The US will promote work on the policy, legal and technical tools needed to verify nuclear disarmament. While this initiative will not excite those who would like to ban nuclear weapons tomorrow, it is a practical step that warrants consensus support. Australia should commit to this project, preferably in collaboration with one or more regional partners; the Asia-Pacific Safeguards Network could be the framework.

Cooperation in the peaceful uses of nuclear energy should be less contentious. Despite the Fukushima tragedy, some countries continue to expand their nuclear power capacities. Cooperation by NPT parties (including Australia) in nuclear power programs in non-NPT states, especially India, will be criticised by those who argue that NPT membership should be a condition for nuclear cooperation. For the many NPT parties with no plans for nuclear power, the IAEA continues its modest program of support for nuclear science applications in medicine, agriculture and industry.

How to measure the success or failure of the Review?

The public test of success of the Review will be whether or not there is agreement on a report on the implementation of the NPT over the last five years and setting goals for future strengthening. With membership as broad as the NPT, consensus is extraordinarily difficult, easily aggravated by the hot political issues of the day, and so not surprisingly not always attained.

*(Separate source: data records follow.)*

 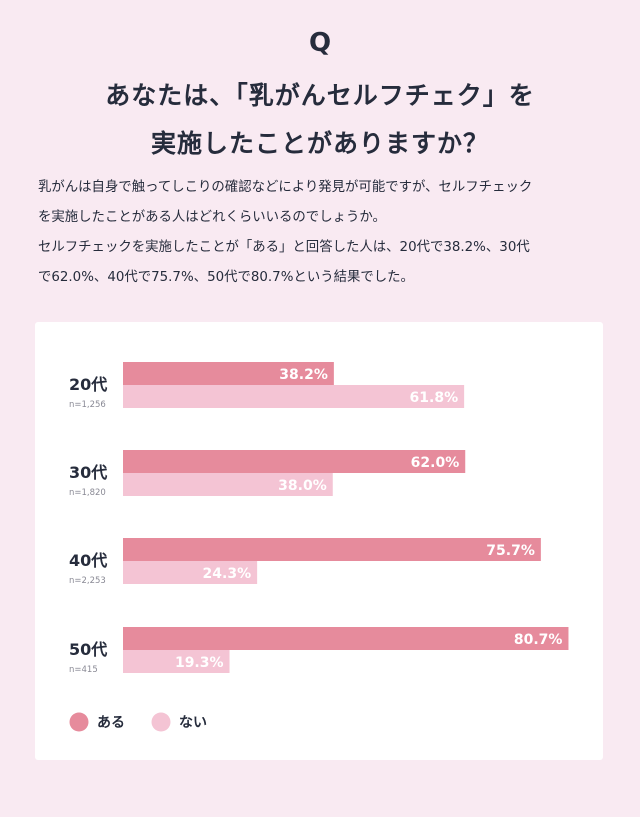 I want to click on age-label: 20代, so click(x=88, y=384).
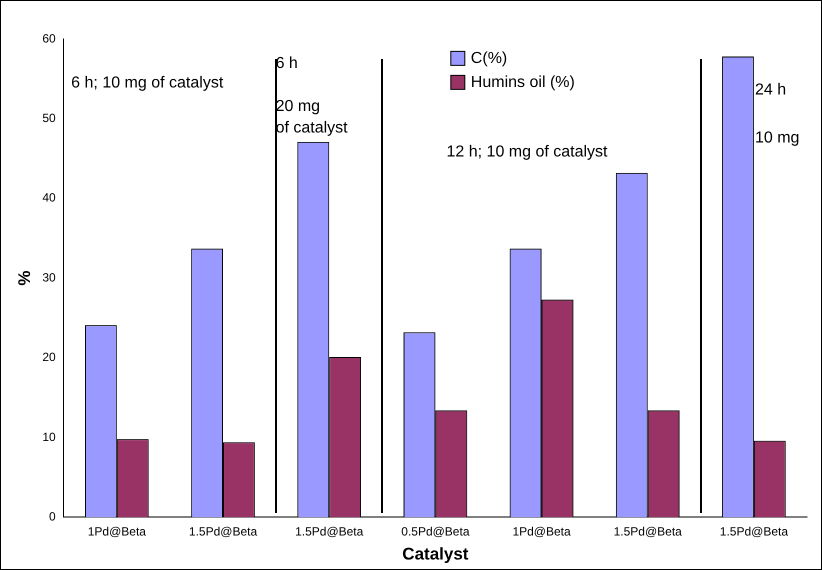  Describe the element at coordinates (298, 107) in the screenshot. I see `annotation: 20 mg` at that location.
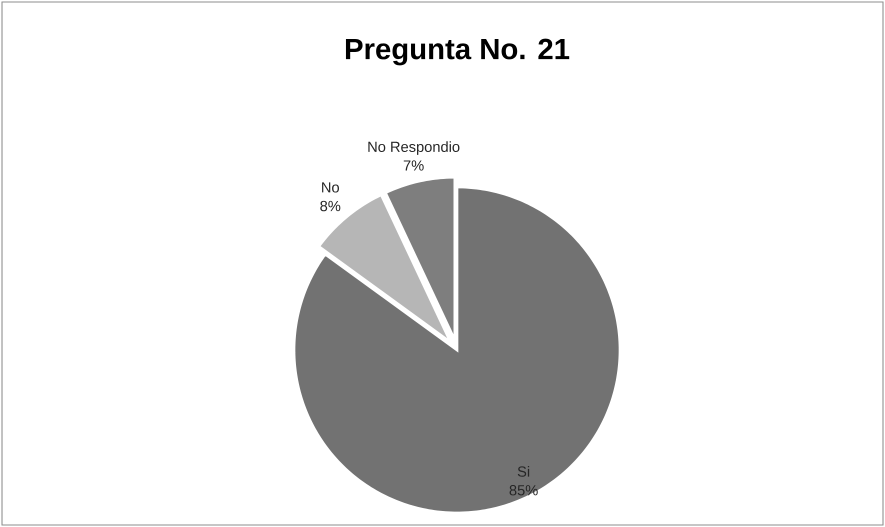  What do you see at coordinates (414, 166) in the screenshot?
I see `data-label: 7%` at bounding box center [414, 166].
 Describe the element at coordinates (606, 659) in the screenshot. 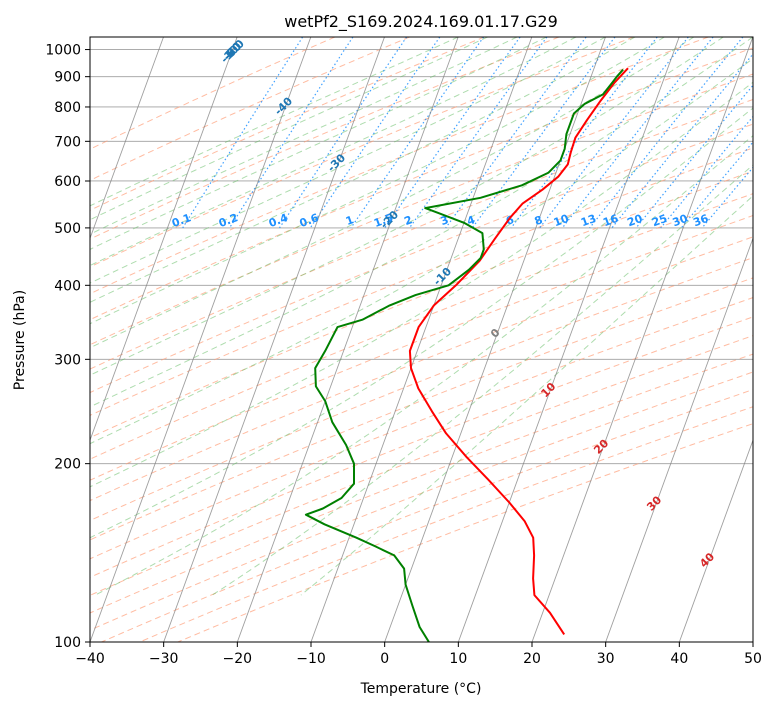

I see `x-tick-label: 30` at that location.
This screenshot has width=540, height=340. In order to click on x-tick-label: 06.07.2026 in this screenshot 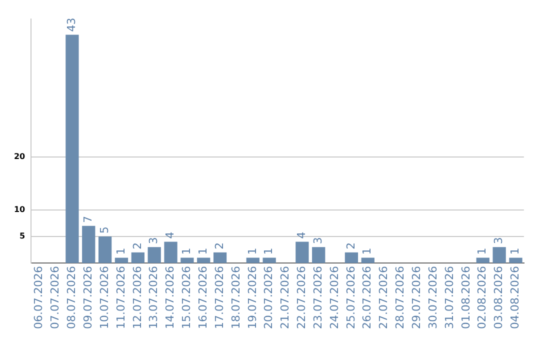, I will do `click(39, 298)`.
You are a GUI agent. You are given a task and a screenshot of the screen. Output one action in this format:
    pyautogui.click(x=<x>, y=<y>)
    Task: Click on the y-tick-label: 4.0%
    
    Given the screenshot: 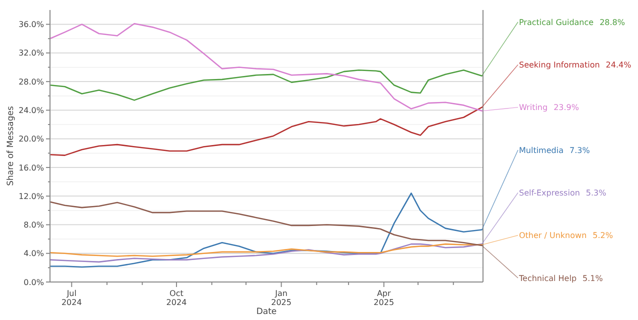 What is the action you would take?
    pyautogui.click(x=34, y=254)
    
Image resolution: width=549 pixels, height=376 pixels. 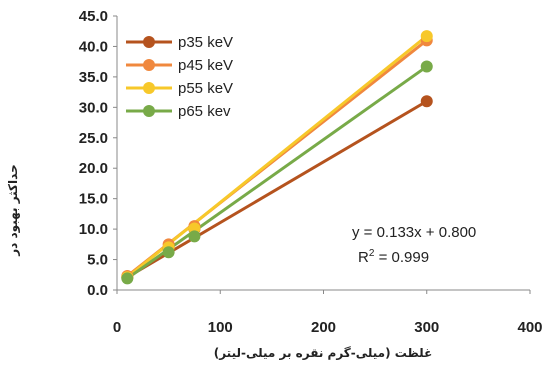 I want to click on legend-label: p45 keV, so click(x=206, y=66).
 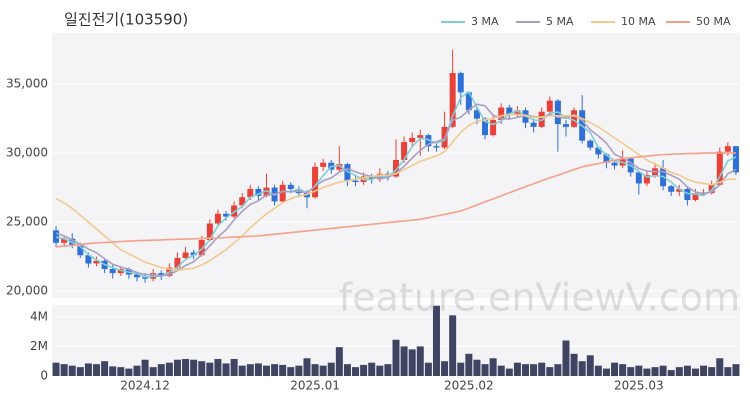 What do you see at coordinates (39, 316) in the screenshot?
I see `y-tick-label: 4M` at bounding box center [39, 316].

However, the real test of success is the extent to which parties remain convinced that despite its weaknesses, the NPT serves their national and global security interests. This might be hard to read amid the acrimony of unmet expectations and regional conflict. But the global condemnation of North Korea's proliferation and the serious effort invested in a deal with Iran give cause for optimism. The way countries respond to these challenges to the NPT is the litmus test of its continuing relevance.